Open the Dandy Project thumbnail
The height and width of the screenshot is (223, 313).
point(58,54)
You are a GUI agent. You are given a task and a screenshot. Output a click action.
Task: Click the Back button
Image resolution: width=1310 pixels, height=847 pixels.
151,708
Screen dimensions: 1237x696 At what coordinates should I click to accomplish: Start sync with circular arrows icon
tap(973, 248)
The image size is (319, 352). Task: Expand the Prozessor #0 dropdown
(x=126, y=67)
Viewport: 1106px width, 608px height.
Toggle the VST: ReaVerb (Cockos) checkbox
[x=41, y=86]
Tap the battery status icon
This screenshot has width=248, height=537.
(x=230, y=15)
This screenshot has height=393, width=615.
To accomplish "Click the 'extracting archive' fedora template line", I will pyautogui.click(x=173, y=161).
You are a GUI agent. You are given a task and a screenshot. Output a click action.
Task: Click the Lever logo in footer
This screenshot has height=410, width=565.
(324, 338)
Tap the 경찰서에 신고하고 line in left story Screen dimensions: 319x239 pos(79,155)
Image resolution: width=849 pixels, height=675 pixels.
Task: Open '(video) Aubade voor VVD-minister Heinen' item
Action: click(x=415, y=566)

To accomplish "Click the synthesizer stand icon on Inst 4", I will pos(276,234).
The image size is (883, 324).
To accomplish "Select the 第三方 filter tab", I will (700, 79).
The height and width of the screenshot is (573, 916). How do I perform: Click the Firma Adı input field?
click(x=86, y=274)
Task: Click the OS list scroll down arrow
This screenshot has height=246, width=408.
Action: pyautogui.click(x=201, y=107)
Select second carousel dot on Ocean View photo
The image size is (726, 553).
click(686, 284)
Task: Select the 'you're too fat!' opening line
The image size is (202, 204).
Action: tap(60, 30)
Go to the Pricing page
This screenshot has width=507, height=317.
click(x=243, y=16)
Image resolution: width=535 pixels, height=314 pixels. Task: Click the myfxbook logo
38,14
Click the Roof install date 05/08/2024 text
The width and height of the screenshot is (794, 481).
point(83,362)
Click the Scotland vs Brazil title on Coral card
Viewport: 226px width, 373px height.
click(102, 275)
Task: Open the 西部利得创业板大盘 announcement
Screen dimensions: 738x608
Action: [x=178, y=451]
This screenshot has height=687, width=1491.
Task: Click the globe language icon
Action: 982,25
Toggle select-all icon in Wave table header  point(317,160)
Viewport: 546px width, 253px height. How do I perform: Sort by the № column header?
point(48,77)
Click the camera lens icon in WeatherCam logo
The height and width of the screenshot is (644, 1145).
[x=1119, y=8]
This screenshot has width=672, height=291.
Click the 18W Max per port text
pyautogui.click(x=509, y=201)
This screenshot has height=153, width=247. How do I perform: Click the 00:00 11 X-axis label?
──────────────────────────────
WHAT YOU SHOULD DO: Copy out every line of the entries above in which the word "resolution" appears.

RESULT OF THE EXERCISE:
Image resolution: width=1310 pixels, height=847 pixels.
Image resolution: width=849 pixels, height=675 pixels.
Image resolution: width=535 pixels, height=314 pixels. Task: Click the myfxbook logo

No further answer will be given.